Initially, rules for payment systems may best be located in interbank agreements rather than in statutes. These agreements may be replaced by regulations or a statute as the size and importance of the payment system increase and stabilize. Ultimately, the rules for a mature payment system may best be established by statute.

Countries where these more fundamental and intractable issues are moving to the forefront are more likely to find answers from their own central banks rather than outside experts as they continuously monitor emerging trends and develop understanding of the particular problems faced in their own countries. In terms of technical assistance needs, the only country that still needs the type of extensive advice offered to the countries at the start of their transition toward market-based economies is Tajikistan. There, the fundamentals of allocating staff in the central bank to payment issues, starting consultations with banks, and developing an understanding of what may be involved in payment system reform are still priorities.

Some of the Group II countries are close to achieving significant efficiency gains through electronic processing of payment orders, and have largely completed account consolidation projects and established reasonable central bank discipline over the credit facilities available to banks. These countries now need to develop forward-looking plans to provide upgraded risk management to support expanded financial and other market activities. There are sufficient staff in the central banks of these countries to do this job themselves, but they are still likely to benefit from regular exposure to the experiences of the 15 countries and mature market economies. One model for encouraging exposure to outside experiences is through regular forums such as the payment system workshops organized by the IMF’s Monetary and Exchange Affairs department. Another possibility is to establish a panel of outside advisors, as has been done in Russia in the form of the International Steering Committee. In addition, various countries may need outside experts to provide specific technical advice as general proposals need to be turned into concrete projects.

For those countries where progress with reform has been only a relatively recent development—such as Azerbaijan, Georgia, and Turkmenistan—certain strategic issues, while apparently resolved, may still need to be reaffirmed by outside experts on a continuing basis to prevent backtracking.
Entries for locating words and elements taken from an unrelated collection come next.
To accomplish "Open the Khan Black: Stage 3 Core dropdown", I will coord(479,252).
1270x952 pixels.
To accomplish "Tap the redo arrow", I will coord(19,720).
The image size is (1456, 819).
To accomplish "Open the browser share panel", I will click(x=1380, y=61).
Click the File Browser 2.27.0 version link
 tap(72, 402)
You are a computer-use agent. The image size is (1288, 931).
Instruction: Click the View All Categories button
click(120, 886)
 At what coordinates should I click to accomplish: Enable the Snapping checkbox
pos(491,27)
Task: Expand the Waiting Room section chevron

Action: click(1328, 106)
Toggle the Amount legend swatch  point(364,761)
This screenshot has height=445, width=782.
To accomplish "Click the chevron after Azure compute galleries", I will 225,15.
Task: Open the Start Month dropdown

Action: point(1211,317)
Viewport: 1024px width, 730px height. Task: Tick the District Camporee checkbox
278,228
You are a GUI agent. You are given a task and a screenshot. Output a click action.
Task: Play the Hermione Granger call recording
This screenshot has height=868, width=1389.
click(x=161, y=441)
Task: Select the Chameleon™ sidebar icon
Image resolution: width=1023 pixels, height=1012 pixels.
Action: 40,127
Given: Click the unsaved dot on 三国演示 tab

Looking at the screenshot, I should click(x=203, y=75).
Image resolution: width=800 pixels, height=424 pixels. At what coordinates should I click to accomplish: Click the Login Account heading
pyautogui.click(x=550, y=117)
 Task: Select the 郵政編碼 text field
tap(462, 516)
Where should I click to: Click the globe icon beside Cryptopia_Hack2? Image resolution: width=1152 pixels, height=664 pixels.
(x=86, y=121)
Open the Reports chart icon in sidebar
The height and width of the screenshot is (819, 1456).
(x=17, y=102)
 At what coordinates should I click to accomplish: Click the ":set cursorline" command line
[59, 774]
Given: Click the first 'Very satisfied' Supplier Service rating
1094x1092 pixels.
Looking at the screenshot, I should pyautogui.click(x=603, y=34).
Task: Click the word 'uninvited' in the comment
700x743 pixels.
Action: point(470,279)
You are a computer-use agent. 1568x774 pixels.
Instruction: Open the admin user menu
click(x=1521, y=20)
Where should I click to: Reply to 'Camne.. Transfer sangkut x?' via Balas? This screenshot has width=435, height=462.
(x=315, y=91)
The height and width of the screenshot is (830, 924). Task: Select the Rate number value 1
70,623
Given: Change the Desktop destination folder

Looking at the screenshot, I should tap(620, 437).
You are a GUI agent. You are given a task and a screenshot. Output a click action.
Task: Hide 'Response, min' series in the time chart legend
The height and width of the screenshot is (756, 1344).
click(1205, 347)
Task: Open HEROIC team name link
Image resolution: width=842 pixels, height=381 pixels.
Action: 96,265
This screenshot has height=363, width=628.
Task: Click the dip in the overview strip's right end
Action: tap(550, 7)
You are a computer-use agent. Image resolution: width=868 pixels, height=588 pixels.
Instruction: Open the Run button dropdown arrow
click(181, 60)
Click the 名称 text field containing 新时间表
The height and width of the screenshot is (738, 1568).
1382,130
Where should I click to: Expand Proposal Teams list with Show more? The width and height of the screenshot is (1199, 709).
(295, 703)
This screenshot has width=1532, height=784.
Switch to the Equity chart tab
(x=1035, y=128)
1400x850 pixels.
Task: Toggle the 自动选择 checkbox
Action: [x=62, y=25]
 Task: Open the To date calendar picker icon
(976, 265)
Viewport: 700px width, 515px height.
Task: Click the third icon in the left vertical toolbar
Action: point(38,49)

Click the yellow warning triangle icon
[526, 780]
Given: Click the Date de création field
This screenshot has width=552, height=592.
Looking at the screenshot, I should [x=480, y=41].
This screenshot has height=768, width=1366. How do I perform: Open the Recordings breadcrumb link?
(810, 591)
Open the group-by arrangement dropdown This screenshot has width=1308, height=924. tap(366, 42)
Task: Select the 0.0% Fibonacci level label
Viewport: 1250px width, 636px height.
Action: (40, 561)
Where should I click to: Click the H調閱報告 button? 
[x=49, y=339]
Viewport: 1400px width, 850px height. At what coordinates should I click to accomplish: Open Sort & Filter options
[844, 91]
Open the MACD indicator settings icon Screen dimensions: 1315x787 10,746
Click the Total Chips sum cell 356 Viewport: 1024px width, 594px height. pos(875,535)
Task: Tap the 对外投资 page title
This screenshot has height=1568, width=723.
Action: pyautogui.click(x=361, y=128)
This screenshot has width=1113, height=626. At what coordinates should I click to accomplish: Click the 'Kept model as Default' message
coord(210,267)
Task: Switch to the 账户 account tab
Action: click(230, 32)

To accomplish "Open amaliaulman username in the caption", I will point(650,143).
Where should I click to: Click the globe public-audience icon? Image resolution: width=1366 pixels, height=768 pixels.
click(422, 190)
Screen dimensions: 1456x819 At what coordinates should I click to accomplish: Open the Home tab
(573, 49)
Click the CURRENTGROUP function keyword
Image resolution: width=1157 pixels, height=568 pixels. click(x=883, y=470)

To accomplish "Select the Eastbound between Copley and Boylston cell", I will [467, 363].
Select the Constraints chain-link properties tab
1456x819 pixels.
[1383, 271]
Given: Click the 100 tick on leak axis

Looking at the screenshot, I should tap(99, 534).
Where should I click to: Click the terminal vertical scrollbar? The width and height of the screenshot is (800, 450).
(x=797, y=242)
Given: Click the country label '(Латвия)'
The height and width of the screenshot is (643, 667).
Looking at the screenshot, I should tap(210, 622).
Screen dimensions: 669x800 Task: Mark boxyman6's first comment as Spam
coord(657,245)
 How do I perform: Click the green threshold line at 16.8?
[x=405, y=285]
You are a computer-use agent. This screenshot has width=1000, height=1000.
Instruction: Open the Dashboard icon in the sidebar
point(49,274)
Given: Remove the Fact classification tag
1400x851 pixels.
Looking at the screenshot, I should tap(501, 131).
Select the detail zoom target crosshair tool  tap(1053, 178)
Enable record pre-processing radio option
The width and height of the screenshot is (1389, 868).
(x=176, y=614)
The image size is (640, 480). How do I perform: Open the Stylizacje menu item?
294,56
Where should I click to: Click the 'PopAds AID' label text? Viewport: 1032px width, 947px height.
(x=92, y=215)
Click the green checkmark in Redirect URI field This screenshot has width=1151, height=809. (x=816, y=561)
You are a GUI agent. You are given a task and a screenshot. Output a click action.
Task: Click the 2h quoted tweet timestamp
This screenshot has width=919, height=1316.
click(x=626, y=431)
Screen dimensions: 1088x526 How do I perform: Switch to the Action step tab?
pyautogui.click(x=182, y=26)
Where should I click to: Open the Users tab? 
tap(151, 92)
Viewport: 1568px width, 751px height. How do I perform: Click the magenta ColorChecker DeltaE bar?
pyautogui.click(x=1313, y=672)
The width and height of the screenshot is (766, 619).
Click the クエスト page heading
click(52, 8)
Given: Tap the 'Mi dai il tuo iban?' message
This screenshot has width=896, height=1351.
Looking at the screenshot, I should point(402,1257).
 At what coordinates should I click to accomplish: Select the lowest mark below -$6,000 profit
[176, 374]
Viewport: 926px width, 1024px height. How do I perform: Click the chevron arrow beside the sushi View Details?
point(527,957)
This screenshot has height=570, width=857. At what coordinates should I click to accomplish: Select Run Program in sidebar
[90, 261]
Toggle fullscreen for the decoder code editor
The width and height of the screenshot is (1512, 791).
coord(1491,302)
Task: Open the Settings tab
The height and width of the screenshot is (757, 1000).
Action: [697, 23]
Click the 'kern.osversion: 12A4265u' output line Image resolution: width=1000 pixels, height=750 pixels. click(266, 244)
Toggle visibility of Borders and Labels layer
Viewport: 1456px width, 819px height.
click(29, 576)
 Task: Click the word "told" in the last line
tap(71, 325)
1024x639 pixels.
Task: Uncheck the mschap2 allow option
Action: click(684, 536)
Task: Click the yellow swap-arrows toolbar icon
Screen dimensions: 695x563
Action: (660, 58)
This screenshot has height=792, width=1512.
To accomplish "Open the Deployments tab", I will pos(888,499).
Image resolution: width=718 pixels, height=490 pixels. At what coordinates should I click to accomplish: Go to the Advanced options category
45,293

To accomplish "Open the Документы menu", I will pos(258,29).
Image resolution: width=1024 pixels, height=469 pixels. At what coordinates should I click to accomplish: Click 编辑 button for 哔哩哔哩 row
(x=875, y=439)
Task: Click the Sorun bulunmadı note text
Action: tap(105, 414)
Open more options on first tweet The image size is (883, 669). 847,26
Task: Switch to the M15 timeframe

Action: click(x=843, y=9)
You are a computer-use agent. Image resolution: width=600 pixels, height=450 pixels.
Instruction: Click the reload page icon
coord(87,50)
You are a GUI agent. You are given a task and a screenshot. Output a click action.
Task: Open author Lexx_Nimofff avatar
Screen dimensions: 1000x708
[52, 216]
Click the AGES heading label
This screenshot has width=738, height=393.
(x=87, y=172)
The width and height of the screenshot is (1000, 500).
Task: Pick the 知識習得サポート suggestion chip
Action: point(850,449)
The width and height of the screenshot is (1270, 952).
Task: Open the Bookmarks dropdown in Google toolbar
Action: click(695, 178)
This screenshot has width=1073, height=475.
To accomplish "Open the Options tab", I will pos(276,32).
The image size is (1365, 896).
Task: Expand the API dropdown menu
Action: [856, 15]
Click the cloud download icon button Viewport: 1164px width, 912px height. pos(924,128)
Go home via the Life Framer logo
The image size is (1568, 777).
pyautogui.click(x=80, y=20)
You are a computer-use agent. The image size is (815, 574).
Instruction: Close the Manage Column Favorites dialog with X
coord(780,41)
The remaining challenges for all 15 countries are the development of policies that encourage the growth of competition and innovation in private sector provision of payment services. Central banks will need to encourage commercial banks to play an increasing role in the payment system, and the legal and regulatory framework must be modified to promote confidence in payment instruments and clearing and settlement arrangements.

1

Details on the features of the payment systems in individual countries are provided in Chapter 8, Table 8.9.

2

Data on foreign currency deposits do not indicate an increase in dollarization.